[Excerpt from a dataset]
[start]

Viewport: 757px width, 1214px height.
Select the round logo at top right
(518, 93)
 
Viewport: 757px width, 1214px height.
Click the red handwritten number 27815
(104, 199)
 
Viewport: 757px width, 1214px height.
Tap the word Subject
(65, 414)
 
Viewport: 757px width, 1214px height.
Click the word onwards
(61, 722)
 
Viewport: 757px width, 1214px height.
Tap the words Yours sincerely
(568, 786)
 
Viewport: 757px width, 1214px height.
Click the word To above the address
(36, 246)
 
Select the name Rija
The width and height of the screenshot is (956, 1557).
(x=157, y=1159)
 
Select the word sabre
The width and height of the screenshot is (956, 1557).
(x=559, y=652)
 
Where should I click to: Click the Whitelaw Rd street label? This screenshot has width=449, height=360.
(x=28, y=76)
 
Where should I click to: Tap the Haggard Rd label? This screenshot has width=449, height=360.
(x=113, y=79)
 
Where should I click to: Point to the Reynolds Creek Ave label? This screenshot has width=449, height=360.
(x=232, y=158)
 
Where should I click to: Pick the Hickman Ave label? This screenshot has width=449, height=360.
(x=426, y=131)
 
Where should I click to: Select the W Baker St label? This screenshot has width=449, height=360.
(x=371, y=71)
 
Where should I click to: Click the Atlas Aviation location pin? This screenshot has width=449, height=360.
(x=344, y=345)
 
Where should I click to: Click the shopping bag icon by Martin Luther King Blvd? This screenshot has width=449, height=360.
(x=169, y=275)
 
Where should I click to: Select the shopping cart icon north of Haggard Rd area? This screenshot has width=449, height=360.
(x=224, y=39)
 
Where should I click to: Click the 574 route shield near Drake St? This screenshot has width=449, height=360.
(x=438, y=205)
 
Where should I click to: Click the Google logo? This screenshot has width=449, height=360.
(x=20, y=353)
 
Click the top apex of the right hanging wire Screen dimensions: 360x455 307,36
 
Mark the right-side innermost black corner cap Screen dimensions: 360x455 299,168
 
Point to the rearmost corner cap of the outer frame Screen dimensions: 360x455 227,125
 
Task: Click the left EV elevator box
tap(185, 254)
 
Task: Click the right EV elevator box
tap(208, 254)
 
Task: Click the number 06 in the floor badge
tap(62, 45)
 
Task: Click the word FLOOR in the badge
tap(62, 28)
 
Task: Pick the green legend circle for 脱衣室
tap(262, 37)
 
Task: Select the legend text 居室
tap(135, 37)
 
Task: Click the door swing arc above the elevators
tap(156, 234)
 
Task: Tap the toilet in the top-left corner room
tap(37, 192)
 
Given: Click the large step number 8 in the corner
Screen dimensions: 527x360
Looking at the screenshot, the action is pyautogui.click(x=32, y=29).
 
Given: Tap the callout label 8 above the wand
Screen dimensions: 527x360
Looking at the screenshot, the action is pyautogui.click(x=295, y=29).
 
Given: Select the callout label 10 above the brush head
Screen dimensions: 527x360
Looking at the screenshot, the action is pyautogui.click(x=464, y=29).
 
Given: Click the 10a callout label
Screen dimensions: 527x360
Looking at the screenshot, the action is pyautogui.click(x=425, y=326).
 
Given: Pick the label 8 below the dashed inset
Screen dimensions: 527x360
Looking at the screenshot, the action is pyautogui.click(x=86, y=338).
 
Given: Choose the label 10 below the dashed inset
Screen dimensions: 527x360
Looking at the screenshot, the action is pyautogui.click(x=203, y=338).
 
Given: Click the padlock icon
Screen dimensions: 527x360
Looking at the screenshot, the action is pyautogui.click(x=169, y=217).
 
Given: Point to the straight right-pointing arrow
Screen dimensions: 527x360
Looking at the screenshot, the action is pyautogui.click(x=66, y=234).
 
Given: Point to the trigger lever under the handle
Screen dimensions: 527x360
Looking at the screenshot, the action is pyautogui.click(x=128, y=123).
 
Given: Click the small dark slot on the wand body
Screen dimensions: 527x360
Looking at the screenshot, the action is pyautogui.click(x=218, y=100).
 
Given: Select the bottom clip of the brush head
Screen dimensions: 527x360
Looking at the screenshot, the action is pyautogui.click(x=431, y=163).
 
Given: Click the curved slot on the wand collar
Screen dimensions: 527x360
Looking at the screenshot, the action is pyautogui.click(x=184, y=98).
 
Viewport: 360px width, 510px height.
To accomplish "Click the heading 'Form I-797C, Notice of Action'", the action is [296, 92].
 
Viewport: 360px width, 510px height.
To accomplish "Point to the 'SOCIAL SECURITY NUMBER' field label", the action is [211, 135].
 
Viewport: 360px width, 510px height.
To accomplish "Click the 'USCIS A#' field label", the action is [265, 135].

[end]

- TASK: Can you transcribe every line of the records above exactly?

- THE RESULT:
Viewport: 757px width, 1214px height.
Select the round logo at top right
(518, 93)
 
Viewport: 757px width, 1214px height.
Click the red handwritten number 27815
(104, 199)
 
Viewport: 757px width, 1214px height.
Tap the word Subject
(65, 414)
 
Viewport: 757px width, 1214px height.
Click the word onwards
(61, 722)
 
Viewport: 757px width, 1214px height.
Tap the words Yours sincerely
(568, 786)
 
Viewport: 757px width, 1214px height.
Click the word To above the address
(36, 246)
 
Select the name Rija
The width and height of the screenshot is (956, 1557).
(x=157, y=1159)
 
Select the word sabre
The width and height of the screenshot is (956, 1557).
(x=559, y=652)
 
Where should I click to: Click the Whitelaw Rd street label? This screenshot has width=449, height=360.
(x=28, y=76)
 
Where should I click to: Tap the Haggard Rd label? This screenshot has width=449, height=360.
(x=113, y=79)
 
Where should I click to: Point to the Reynolds Creek Ave label? This screenshot has width=449, height=360.
(x=232, y=158)
 
Where should I click to: Pick the Hickman Ave label? This screenshot has width=449, height=360.
(x=426, y=131)
 
Where should I click to: Select the W Baker St label? This screenshot has width=449, height=360.
(x=371, y=71)
 
Where should I click to: Click the Atlas Aviation location pin? This screenshot has width=449, height=360.
(x=344, y=345)
 
Where should I click to: Click the shopping bag icon by Martin Luther King Blvd? This screenshot has width=449, height=360.
(x=169, y=275)
 
Where should I click to: Select the shopping cart icon north of Haggard Rd area? This screenshot has width=449, height=360.
(x=224, y=39)
 
Where should I click to: Click the 574 route shield near Drake St? This screenshot has width=449, height=360.
(x=438, y=205)
 
Where should I click to: Click the Google logo? This screenshot has width=449, height=360.
(x=20, y=353)
 
Click the top apex of the right hanging wire Screen dimensions: 360x455 307,36
 
Mark the right-side innermost black corner cap Screen dimensions: 360x455 299,168
 
Point to the rearmost corner cap of the outer frame Screen dimensions: 360x455 227,125
 
Task: Click the left EV elevator box
tap(185, 254)
 
Task: Click the right EV elevator box
tap(208, 254)
 
Task: Click the number 06 in the floor badge
tap(62, 45)
 
Task: Click the word FLOOR in the badge
tap(62, 28)
 
Task: Pick the green legend circle for 脱衣室
tap(262, 37)
 
Task: Select the legend text 居室
tap(135, 37)
 
Task: Click the door swing arc above the elevators
tap(156, 234)
 
Task: Tap the toilet in the top-left corner room
tap(37, 192)
 
Given: Click the large step number 8 in the corner
Screen dimensions: 527x360
Looking at the screenshot, the action is pyautogui.click(x=32, y=29).
 
Given: Tap the callout label 8 above the wand
Screen dimensions: 527x360
Looking at the screenshot, the action is pyautogui.click(x=295, y=29).
 
Given: Select the callout label 10 above the brush head
Screen dimensions: 527x360
Looking at the screenshot, the action is pyautogui.click(x=464, y=29).
 
Given: Click the 10a callout label
Screen dimensions: 527x360
Looking at the screenshot, the action is pyautogui.click(x=425, y=326).
 
Given: Pick the label 8 below the dashed inset
Screen dimensions: 527x360
Looking at the screenshot, the action is pyautogui.click(x=86, y=338).
 
Given: Choose the label 10 below the dashed inset
Screen dimensions: 527x360
Looking at the screenshot, the action is pyautogui.click(x=203, y=338).
 
Given: Click the padlock icon
Screen dimensions: 527x360
Looking at the screenshot, the action is pyautogui.click(x=169, y=217).
 
Given: Point to the straight right-pointing arrow
Screen dimensions: 527x360
Looking at the screenshot, the action is pyautogui.click(x=66, y=234).
 
Given: Point to the trigger lever under the handle
Screen dimensions: 527x360
Looking at the screenshot, the action is pyautogui.click(x=128, y=123).
 
Given: Click the small dark slot on the wand body
Screen dimensions: 527x360
Looking at the screenshot, the action is pyautogui.click(x=218, y=100).
 
Given: Select the bottom clip of the brush head
Screen dimensions: 527x360
Looking at the screenshot, the action is pyautogui.click(x=431, y=163).
 
Given: Click the curved slot on the wand collar
Screen dimensions: 527x360
Looking at the screenshot, the action is pyautogui.click(x=184, y=98).
 
Viewport: 360px width, 510px height.
To accomplish "Click the heading 'Form I-797C, Notice of Action'", the action is [296, 92].
 
Viewport: 360px width, 510px height.
To accomplish "Point to the 'SOCIAL SECURITY NUMBER' field label", the action is [211, 135].
 
Viewport: 360px width, 510px height.
To accomplish "Click the 'USCIS A#' field label", the action is [265, 135].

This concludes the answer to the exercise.